Shortly after he began filming, officer Yvette Zayas pulled up, lights flashing, in her squad car. Fruhwirth filmed the interaction, during which Zayas tells him he’s not breaking the law, but that he was stopped for filming “critical infrastructure.” Zayas takes Fruhwirth’s ID and calls dispatch to check his information. Fruhwirth wasn’t cited for filming, and he was eventually allowed to leave.
His suit says that by detaining him, Zayas violated his Fourth Amendment rights prohibiting warrantless search and seizures. And by halting the filming, the suit says, the officer violated Fruhwirth’s First Amendment rights to free speech, expression and freedom of the press.
Fruhwirth’s attorney, Stewart Gollan, says that when a police officer, regardless of whom they’re working for, asks someone to stop taking pictures of something when they’re on public property, it has a chilling effect.
“If you think every time you take a picture of something, the cops are going to arrest you,” Gollan says, “things don’t get reported and that documentation doesn’t get disseminated.”
Gollan says that though Zayas was not technically working for the Salt Lake City Police Department, she was using her squad car, uniform, dispatch equipment and firearm as though she was.
“This is somebody who is not just employed by Tesoro, but is engaging in activity that is made possible by her status as a Salt Lake City Police Officer,” Gollan says. “She has substantial authority by her position as a Salt Lake City Police officer.”

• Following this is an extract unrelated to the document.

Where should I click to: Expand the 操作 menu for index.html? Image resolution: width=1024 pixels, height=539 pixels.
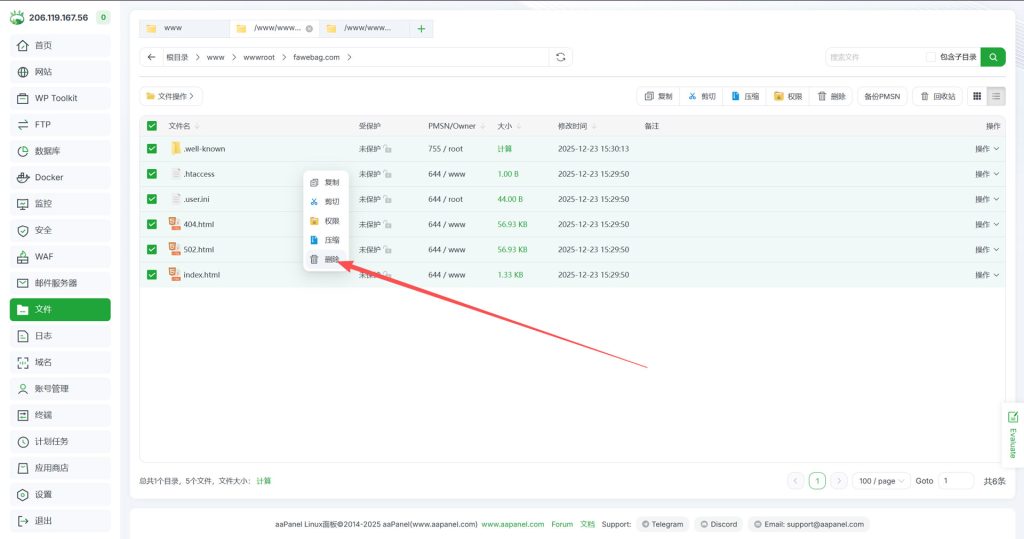click(987, 274)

A spokesman for Salt Lake City declined to comment on the lawsuit.
Lara Jones, a spokeswoman for the police department, said in a written statement that “we look forward to responding at the appropriate time, in the appropriate venue.”
A month before the lawsuit was filed, Burbank told City Weekly that, in the event one of his officers is sued for police actions while working off-duty part-time jobs, he believes he would pick up the tab.
“When my officers have to take police enforcement action, whether they’re off duty, on duty or part time, that becomes my responsibility,” he says.
An off-duty Unified Police Department officer working a part-time job guarding the Deseret Industries building at 131 E. 700 South had a close call in 2012 when he accidentally discharged his firearm during an altercation with a suspected thief.
Police reports from the incident say that while confronting the suspect, Officer Brandon Stock removed his gun from his holster. The suspect resisted, and during the struggle, the firearm was discharged as he tried to put the weapon away. No one was hurt, and the suspect was captured shortly afterward.
Salt Lake City detectives handled the investigation, and no wrongdoing on the officer’s part was found.
Fruhwirth says that in his case, he’d like to see the city simply admit wrongdoing, rather than spend taxpayer money defending an officer who was working not at the behest of the public, but for Tesoro.
“Corporations entice our institutions to engage in very questionable behavior, and then they use our collective community resources like taxpayer money to defend the very incursions that they’re making,” he says. “That’s demonstrative of just how captured our governments are.”